Don Paterson apologised throughout his reading at Toppings in Bath: he's dying with a cold, he'll be coughing a lot, his poems are all about death and divorce - is there nothing on television tonight? His new collection Rain is certainly dark but not depressing; even the renku for My Last 35 Deaths has moments of dry humour:
Here's your book back, world.
Good story. I underlined
a few things. Sorry.

A brilliant reading - and then questions, for which despite his cold, his cough, and his rainfilled silent skies, the poet finds fascinating answers. Self-consciousness, he says, is death to poetry: simple language enables the poem, but it will always be 'a bit twisted, naughty, beyond language.' Hence the joy of rhyme, which 'makes it weirder. Because English is a rhyme-poor language, so you have to forget what you wanted to say and that's a good thing.'

UP has been acclaimed the funniest Pixar film ever. There's more than a curmugeonly nod to The Wizard of Oz in this fabulous fable of a septuagenarian dream-chaser flying off in a house weighed down with the pain of the past and equipped with a superflous random tracker cub, and finding in the end that home is where the heart is.. ahh.

———

> [SHORT EXERCISE 1] In the supplied text, what is the title of Don Paterson's new collection?
> [SHORT EXERCISE 2] Write out the part of the supplied text starting at "Good story. I" and ending at "heart is.. ahh.".

> [RECORDED DATA]

———

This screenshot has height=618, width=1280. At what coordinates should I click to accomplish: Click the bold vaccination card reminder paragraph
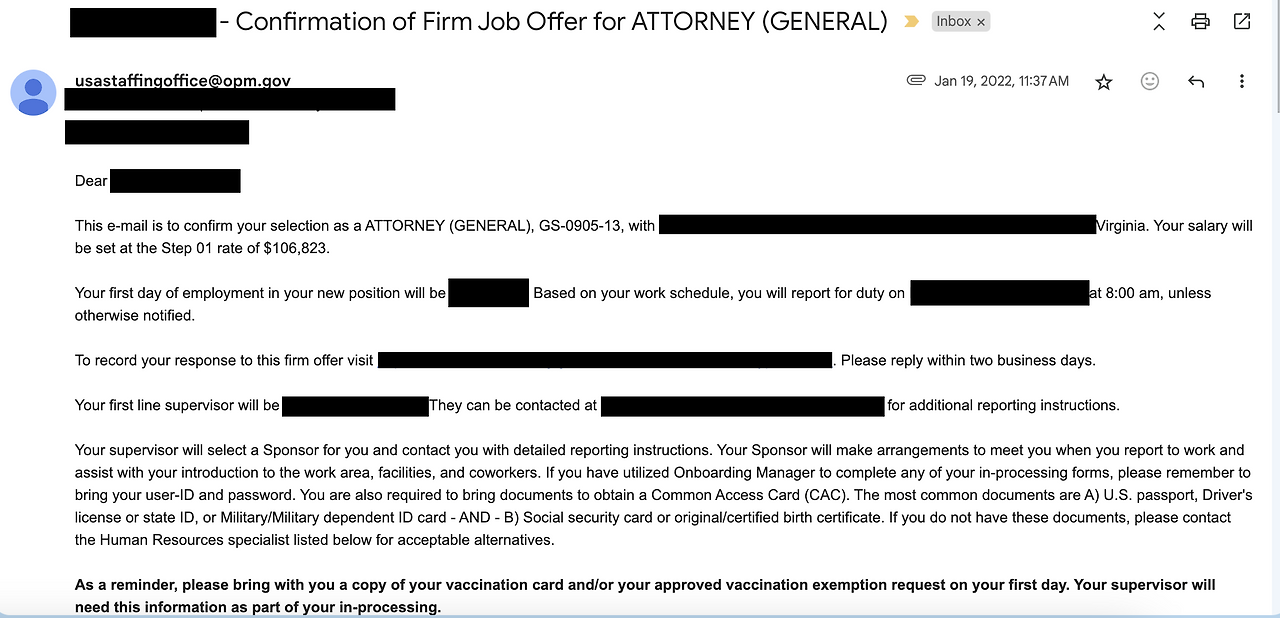point(645,596)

———

> [FULL RESPONSE 1] Rain

> [FULL RESPONSE 2]
Good story. I underlined
a few things. Sorry.

A brilliant reading - and then questions, for which despite his cold, his cough, and his rainfilled silent skies, the poet finds fascinating answers. Self-consciousness, he says, is death to poetry: simple language enables the poem, but it will always be 'a bit twisted, naughty, beyond language.' Hence the joy of rhyme, which 'makes it weirder. Because English is a rhyme-poor language, so you have to forget what you wanted to say and that's a good thing.'

UP has been acclaimed the funniest Pixar film ever. There's more than a curmugeonly nod to The Wizard of Oz in this fabulous fable of a septuagenarian dream-chaser flying off in a house weighed down with the pain of the past and equipped with a superflous random tracker cub, and finding in the end that home is where the heart is.. ahh.